Au terme de ce long processus, c’est-à-dire à partir des années 70, les droits de l’homme émergent donc comme le substitut fonctionnel des anciennes idéologies, dans le cadre de rapports sociaux où se sont évanouies les dernières formes d’obligation hiérarchique – « le sacrifice envers l’avenir, la dette envers la nation, l’obligation à l’égard de l’État, la fidélité vis-à-vis de la classe ». Surplombant une civilisation occidentale envisageant désormais l’avenir comme la simple reproduction exponentielle de son dynamisme technoscientifique et économique, les droits de l’homme deviennent normatifs et prescriptifs, discours de l’être et du devoir-être, morale ultime des individus rassemblés en multitudes. Ils deviennent « idéologie » (au sens marxiste du terme). Leur généralité généreuse et leur « évangélique simplicité » permettent de donner des directions à l’action sans s’encombrer d’une théorie de l’histoire, d’une science de la société ni même d’un discours sur les finalités. Pragmatique de la compassion, de l’indignation et de la réparation, les droits de l’homme tolèrent la critique sociale aussi longtemps qu’elle se résume à la dénonciation passionnelle des plaies du temps présent – raison pour laquelle ils s’alimentent volontiers de la radicalité inoffensive de l’extrême gauche, utilisée à son tour comme l’idiote utile du capitalisme mondialisé. De même, la nouvelle idéologie dominante s’accorde volontiers à admettre les « différences » aussi longtemps que celles-ci ne sortent pas du cadre de l’« ethnocentrisme égalitaire ». La « diversité de pacotille » de ce relativisme sans substance ne résulte pas de la reconnaissance de systèmes de valeurs et d’expériences ethno-historiques différentes, mais de leur commune absorption dans une vision affadie de la « culture » et de la « civilisation » réduites à l’ornementation (version postmoderne du multiculturalisme : tout vaut tout, le monde est un sympathique supermarché d’identités, etc.).

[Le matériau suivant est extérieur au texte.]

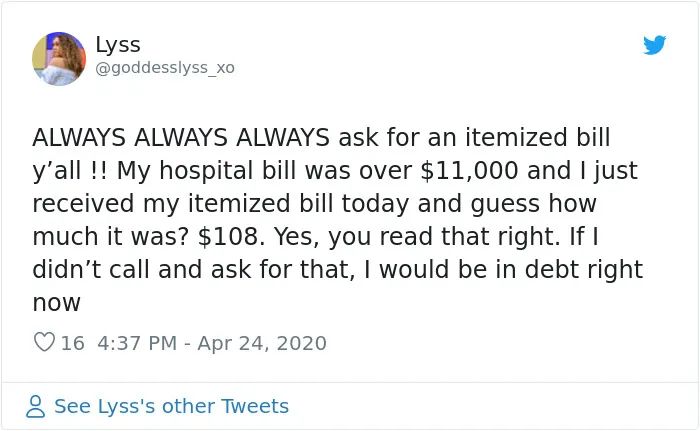Click the Twitter bird logo
The height and width of the screenshot is (431, 700).
(x=654, y=45)
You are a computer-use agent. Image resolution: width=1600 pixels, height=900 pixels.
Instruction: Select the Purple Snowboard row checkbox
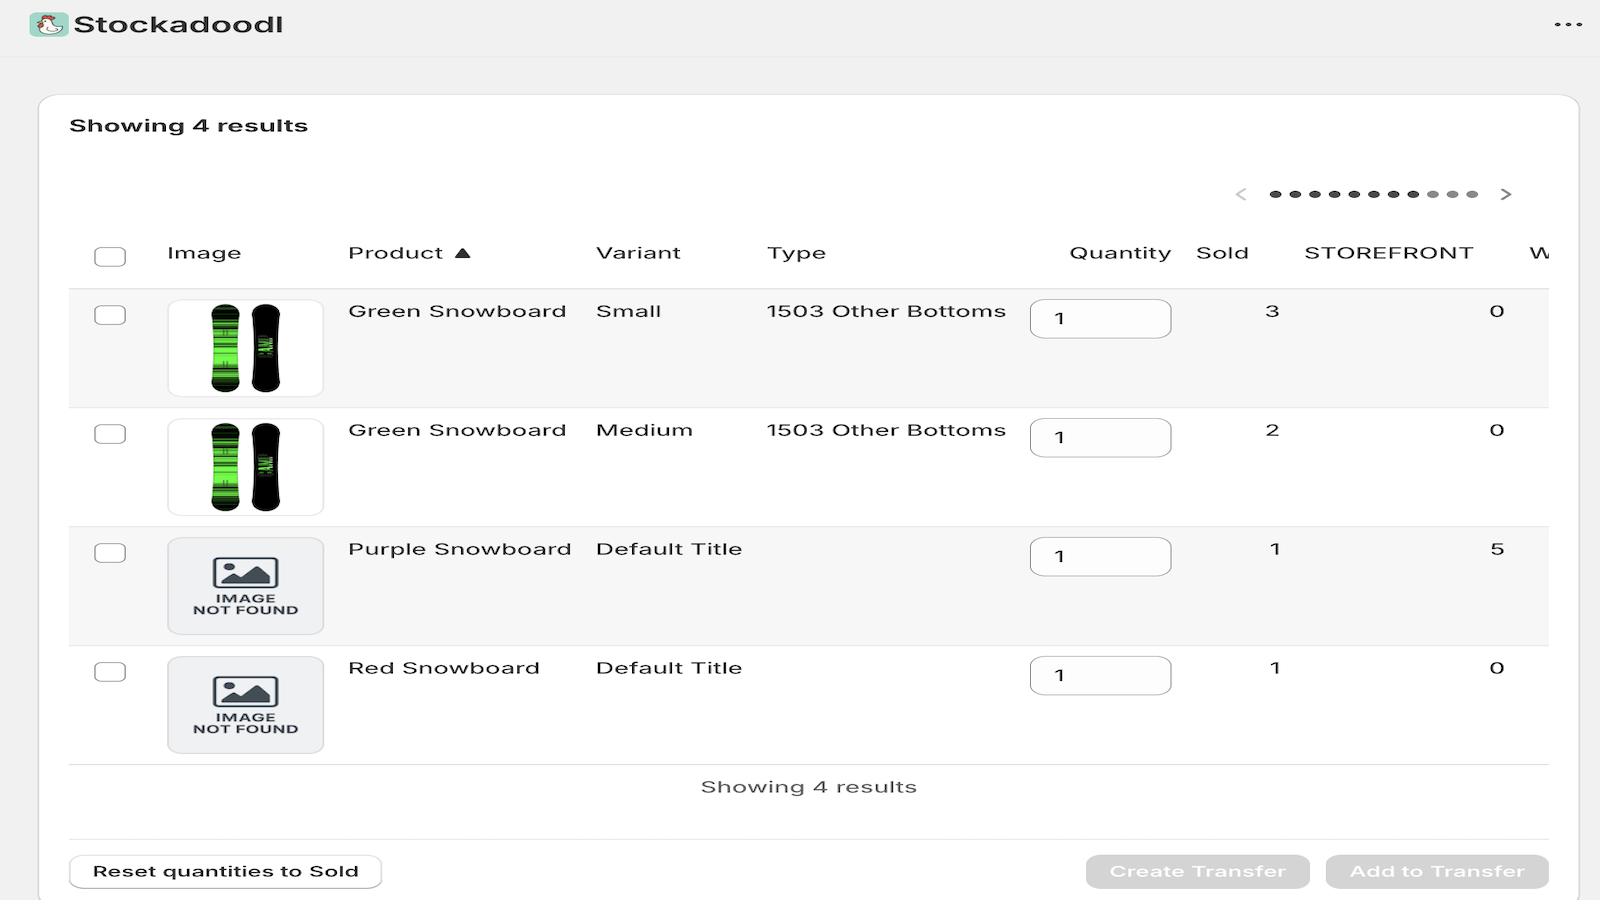tap(110, 551)
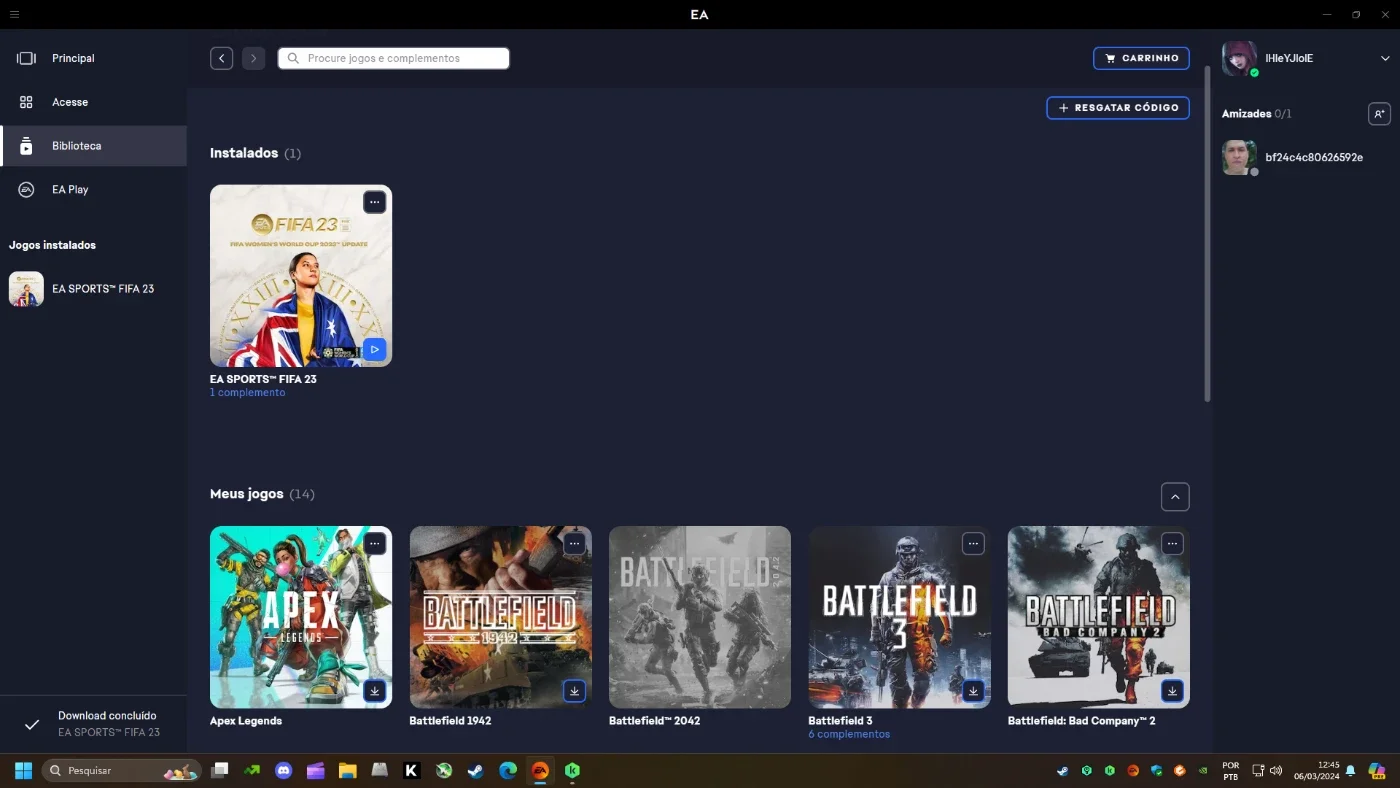
Task: Collapse the Meus jogos section
Action: [x=1175, y=496]
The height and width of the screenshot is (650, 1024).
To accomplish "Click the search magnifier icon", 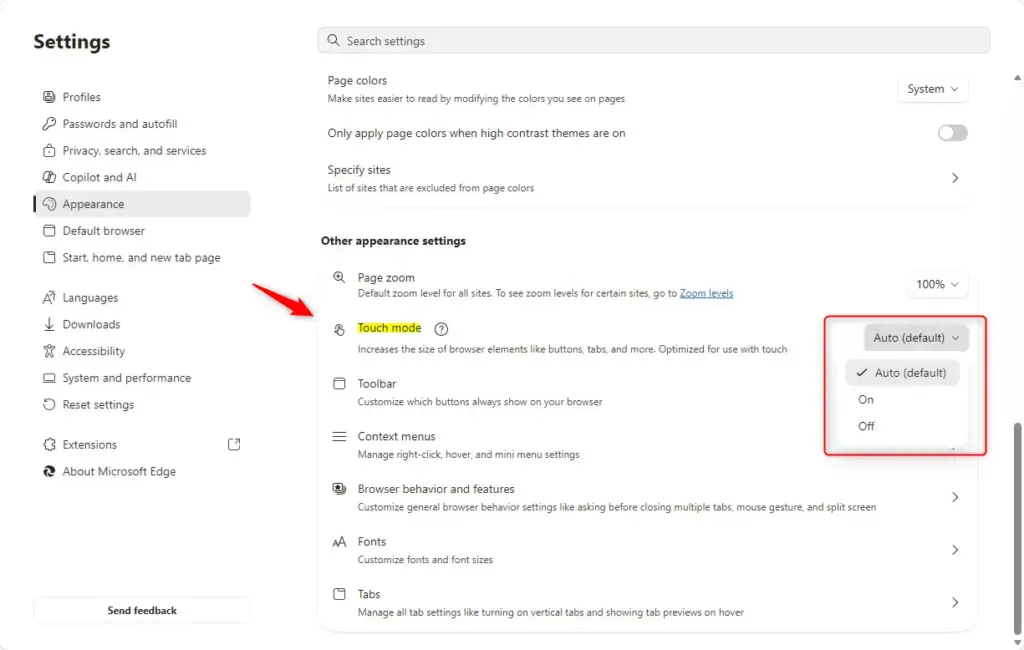I will tap(333, 41).
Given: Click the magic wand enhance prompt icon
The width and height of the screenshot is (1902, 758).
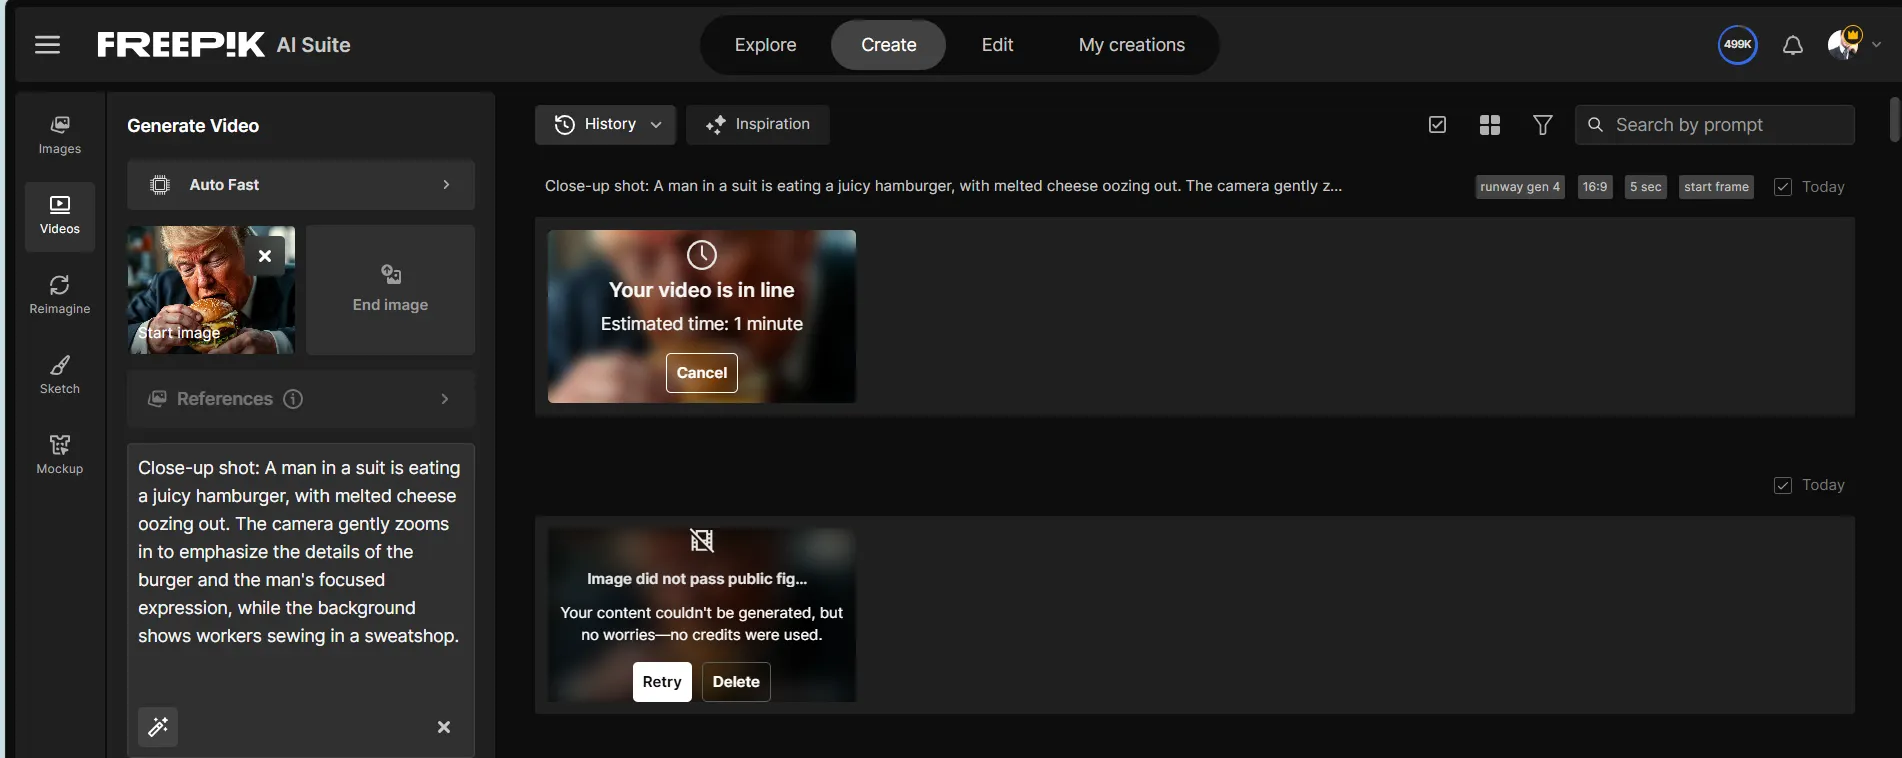Looking at the screenshot, I should 158,727.
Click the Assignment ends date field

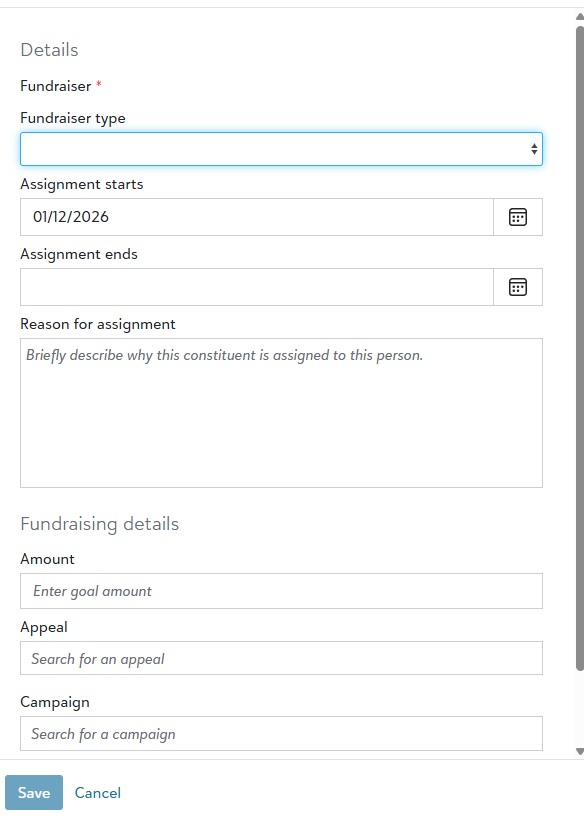point(250,287)
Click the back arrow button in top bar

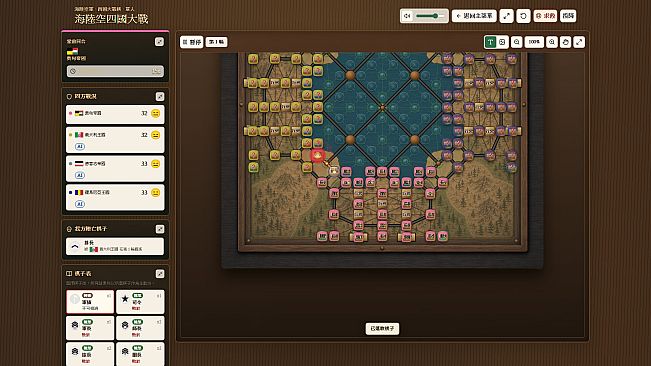pos(474,16)
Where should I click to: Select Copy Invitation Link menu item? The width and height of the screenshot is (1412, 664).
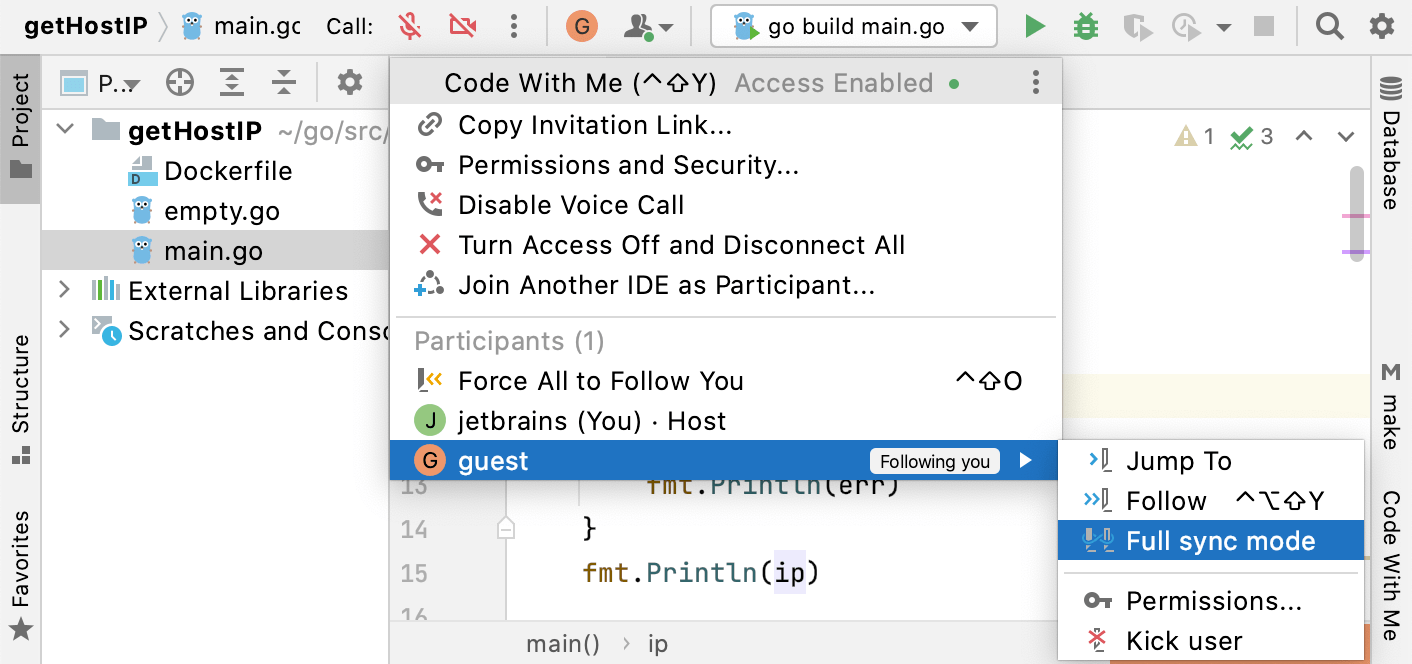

Parvenue à ce point d’équilibre après avoir surpassé toutes ses contestations totalitaires, la modernité libérale peut désormais abolir des pans entiers du processus historique qui a permis son éclosion. Ainsi, la « démobilisation des esprits » succède à l’alphabétisation des masses : les connaissances d’un individu se spécialisent désormais sur son utilité sociale, sans jamais déboucher sur une idée générale de la société requérant son utilité. La démocratie politique s’estompe au profit des oligarchies expertocratiques : l’attention portée aux individus dans la société fait oublier la question de la société des individus, c’est-à-dire l’intelligibilité et la gouvernabilité de l’ensemble du système. La pensée autonome fondée sur l’expérience et la réflexion – à laquelle Kant identifiait le mouvement même des Lumières – cède devant la reproduction médiatique d’une information fragmentée, infiniment diluée dans sa propre masse, le plus souvent réduite à sa valeur spectaculaire et à son usage démonstratif dans le cadre imposé par l’idéologie dominante.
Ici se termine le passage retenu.